┌─ Exercise data

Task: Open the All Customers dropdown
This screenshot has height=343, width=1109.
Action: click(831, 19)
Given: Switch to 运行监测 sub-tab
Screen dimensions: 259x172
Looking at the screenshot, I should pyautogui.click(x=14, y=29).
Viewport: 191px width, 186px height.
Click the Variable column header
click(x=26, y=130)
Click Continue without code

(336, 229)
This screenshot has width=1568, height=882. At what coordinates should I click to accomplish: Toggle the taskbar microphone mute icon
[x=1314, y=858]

└─
┌─ Exercise data

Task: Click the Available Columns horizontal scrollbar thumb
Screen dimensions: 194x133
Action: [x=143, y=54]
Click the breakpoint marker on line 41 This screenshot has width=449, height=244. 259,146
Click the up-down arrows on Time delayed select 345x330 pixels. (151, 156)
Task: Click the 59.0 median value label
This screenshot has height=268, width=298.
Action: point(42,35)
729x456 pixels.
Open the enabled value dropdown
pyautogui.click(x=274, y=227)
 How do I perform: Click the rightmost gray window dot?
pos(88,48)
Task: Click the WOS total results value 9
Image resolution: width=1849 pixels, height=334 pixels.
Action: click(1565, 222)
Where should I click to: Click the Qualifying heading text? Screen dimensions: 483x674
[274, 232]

└─
┌─ Exercise data

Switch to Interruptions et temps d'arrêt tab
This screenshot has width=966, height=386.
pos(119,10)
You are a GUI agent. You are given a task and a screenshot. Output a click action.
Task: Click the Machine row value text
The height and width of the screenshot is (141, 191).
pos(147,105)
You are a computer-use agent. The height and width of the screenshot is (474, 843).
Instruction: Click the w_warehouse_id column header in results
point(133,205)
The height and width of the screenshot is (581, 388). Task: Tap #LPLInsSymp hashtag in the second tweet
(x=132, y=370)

└─

**Exercise brief:** From the entries above, list each line with "agent" in it.

**Written reply:**
You are a GUI agent. You are given a task and a screenshot. Output a click action.
You are a computer-use agent. The height and width of the screenshot is (474, 843).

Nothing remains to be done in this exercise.